When Hunt asked if “there was a moral equivalence message in the speech,” Lugar didn’t take the bait. “I think there was some attempt to find a balanced nuanced situation,” he replied. And then he distanced himself from Boehner:
HUNT: How about the charge of some critics like Republican leader John Boehner that it was too apologetic, that it was too weak and almost groveling?
LUGAR: I do not agree with that.
Lugar expounded on the “moral equivalency” charges, especially with respect to the Israeli-Palestinian issue by pointing out that Obama was simply “asking people to forget the past” because the arguments about which side has suffered more bring you “back to square one.”
Commenting on the right wing’s “apology tour” cries, Lugar said there is “a lack of sympathy for our country,” adding, “We probably as Americans need to give a lot of speeches in the Arab world.”

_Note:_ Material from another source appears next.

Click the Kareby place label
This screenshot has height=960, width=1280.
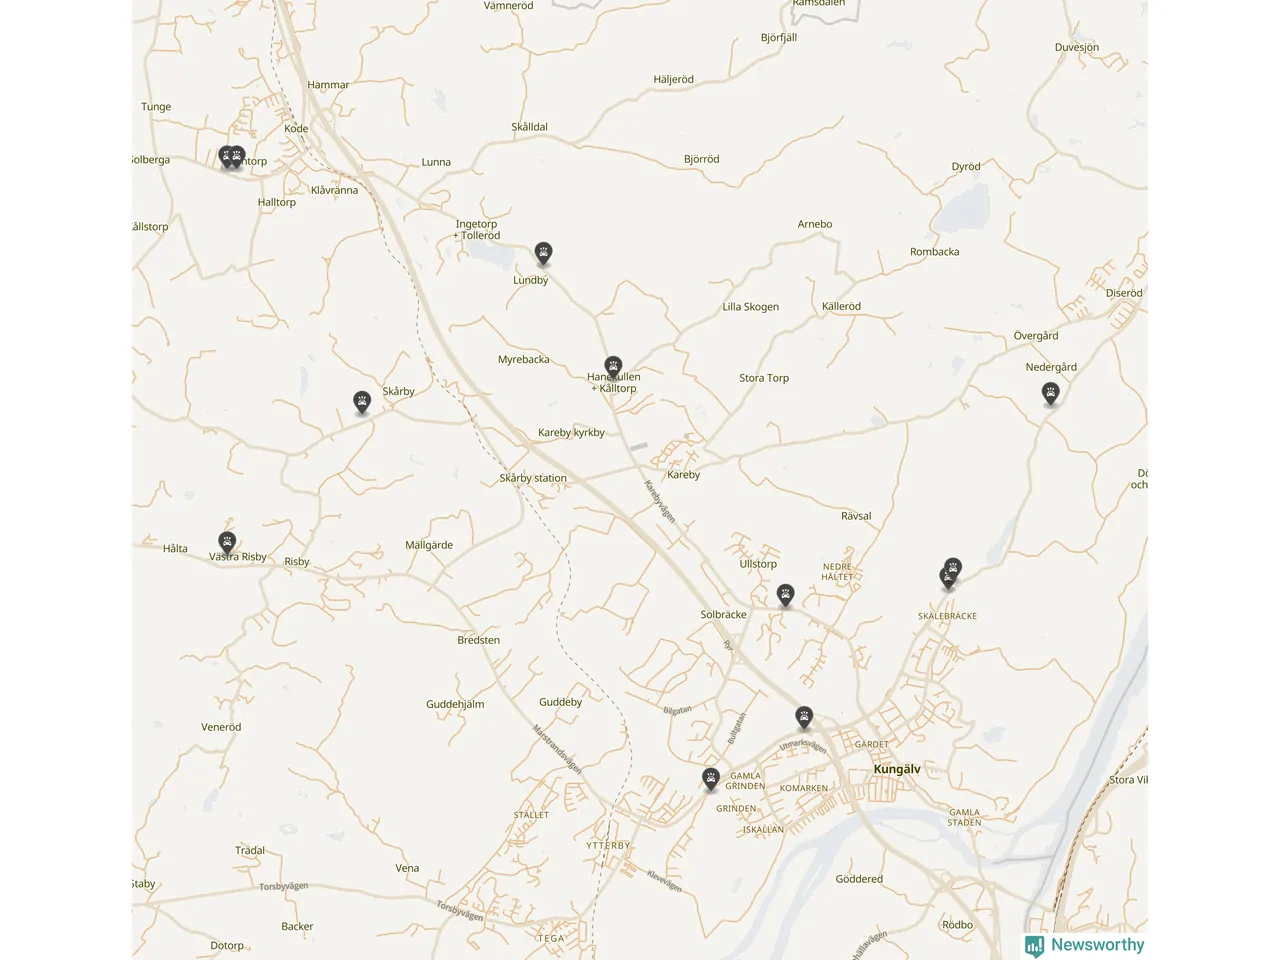click(x=683, y=475)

LUGAR: I’m prepared to congratulate the president for really a signal achievement that doesn’t really change materially things on the ground and when he attempted to talk about things on the ground — the Palestinian-Israeli situation — both sides felt that after all he was equating their plight with a great deal of equality and as they see it, history has not been that way. If you were looking at it from the Israeli standpoint, that the suffering and holocaust and other occasions as well beyond what would seem to be found in equivalence here and likewise the Muslim and Arab world feels clearly that the Israelis are still intruders. So you’re back to square one. The president is asking people to forget the past.
HUNT: But you’ve seen the speech, do you think there was a moral equivalence message in the speech?

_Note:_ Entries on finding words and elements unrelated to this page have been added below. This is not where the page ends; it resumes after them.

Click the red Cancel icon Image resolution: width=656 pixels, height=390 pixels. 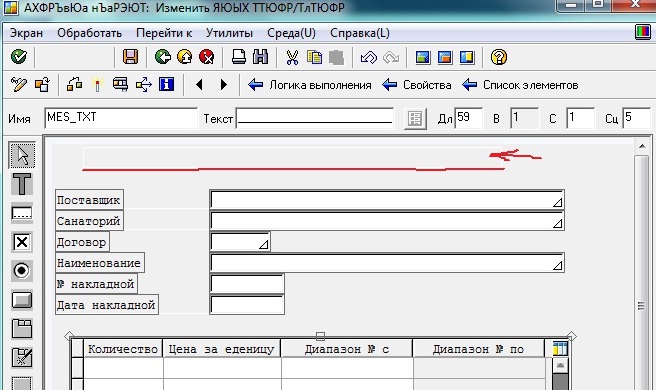tap(207, 56)
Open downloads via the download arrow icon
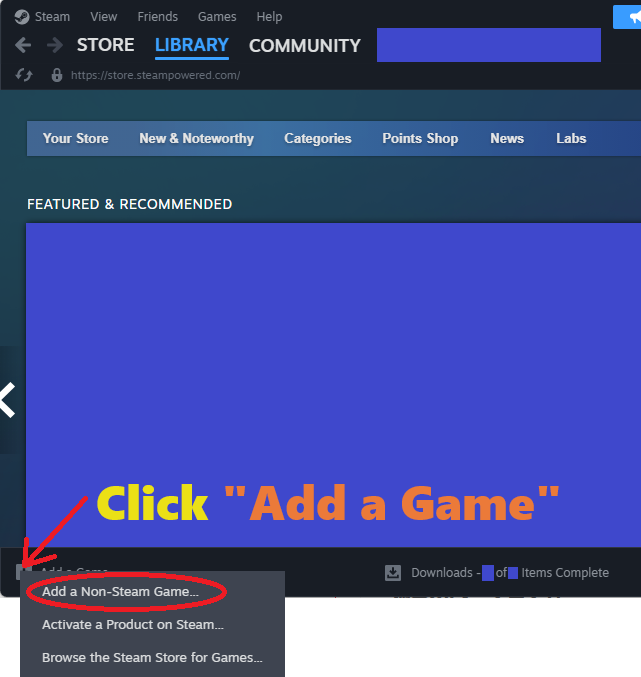The height and width of the screenshot is (677, 641). pos(393,573)
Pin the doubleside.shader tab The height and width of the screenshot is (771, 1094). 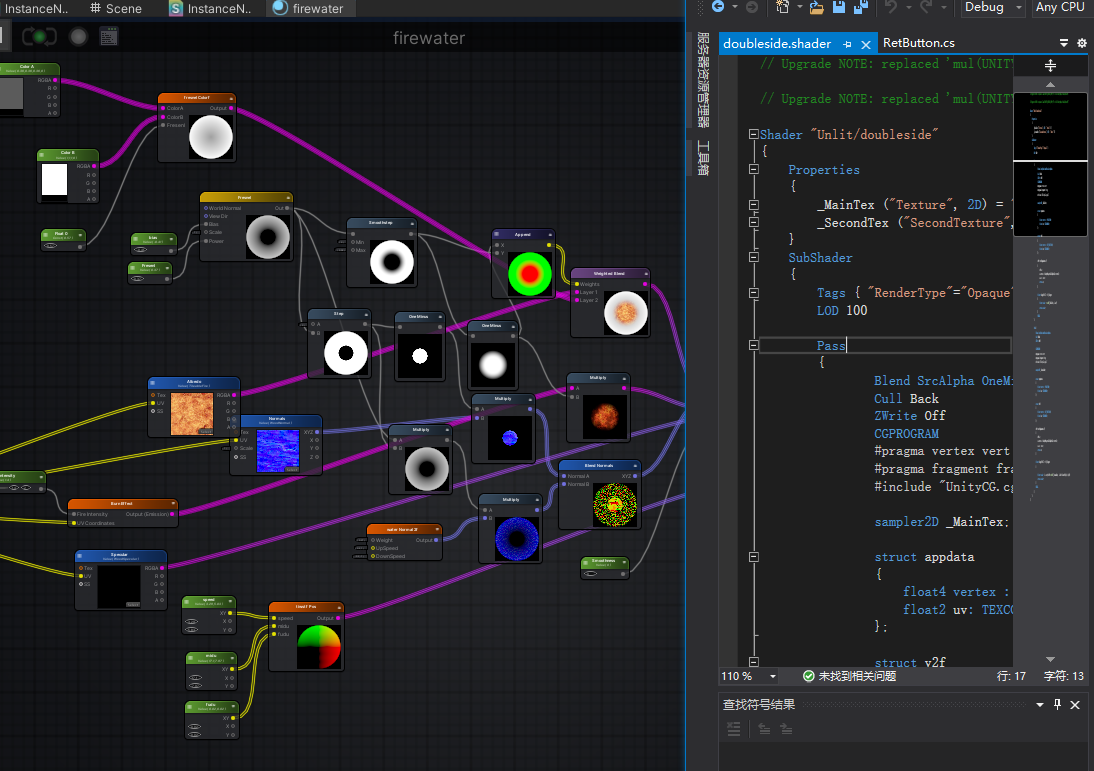[847, 44]
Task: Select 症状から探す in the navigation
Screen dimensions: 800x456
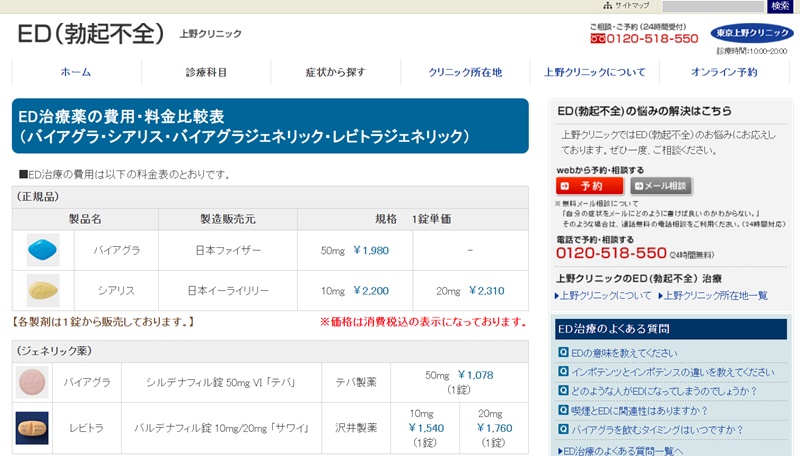Action: click(x=335, y=72)
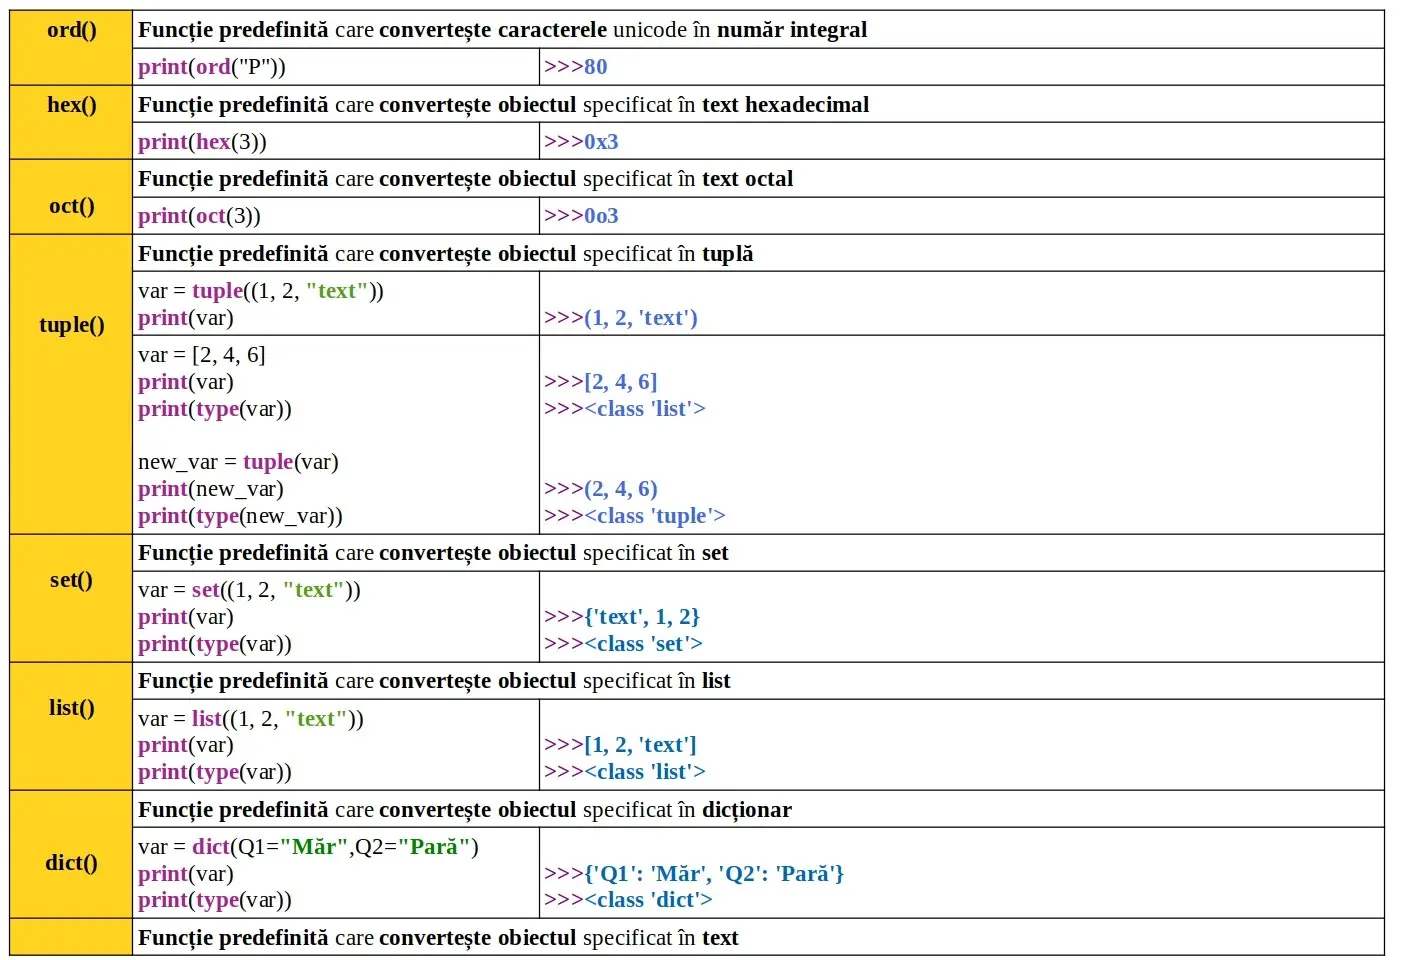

LUGAR: I think there was some attempt to find a balanced nuanced situation. And that always runs the danger, that whichever group feels more aggrieved will feel the president or whoever is giving the speech is less acute in his observations.

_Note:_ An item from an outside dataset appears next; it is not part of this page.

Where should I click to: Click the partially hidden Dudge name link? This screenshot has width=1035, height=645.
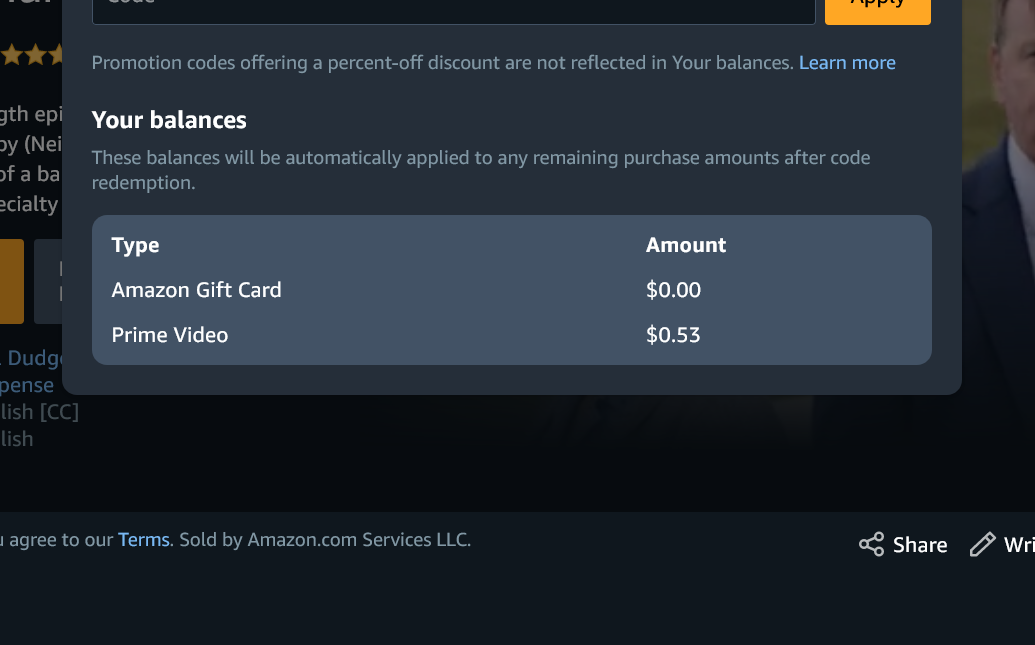36,358
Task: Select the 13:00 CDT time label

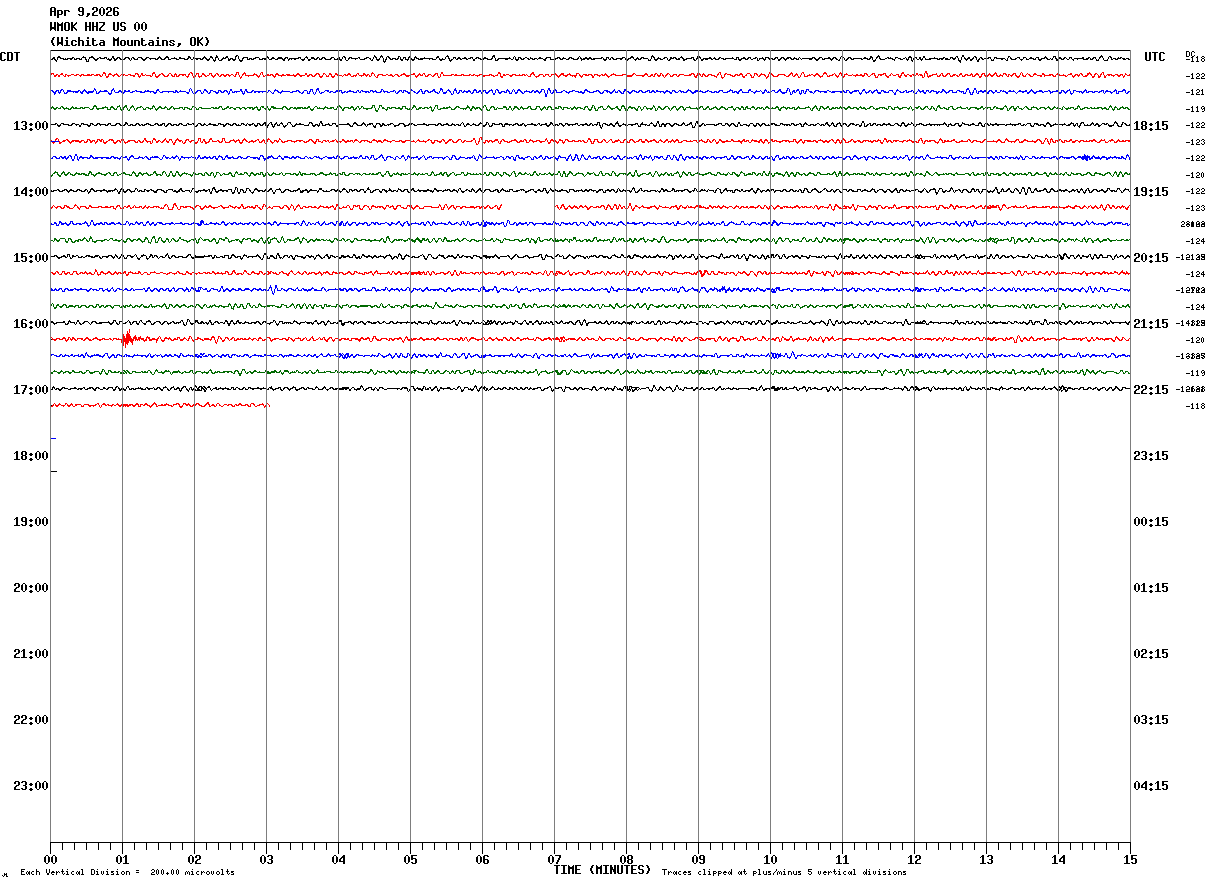Action: 31,126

HUNT: How about the charge of some critics like Republican leader John Boehner that it was too apologetic, too weak and almost groveling?
LUGAR: I do not agree with that. I believe that the president understands that American popularity in most of the countries, whether it is the pew poll or others — indicates a lack of sympathy for our country. We always rationalize and say it is not the American people; it’s the leader whomever it happens to be. And so some would say after all this is a new leader and to some extent, because Senator [sic] Obama has attempted to strike some of the right notes rhetorically. There is something going for him there. But I would say that for the moment, we probably as Americans need to give a lot of speeches in the Arab world.
HUNT: Was he tough enough on Iran?
LUGAR: Oh I suspect so for that particular purpose. He is attempting to guide Arab nations at a time when they feel fearful of Iranian breaking out into nuclear weapons. They understand the problems that would have with all of this. They also understand the sensitivities of many people in the streets, literally, in countries where there still are authoritarian leaders.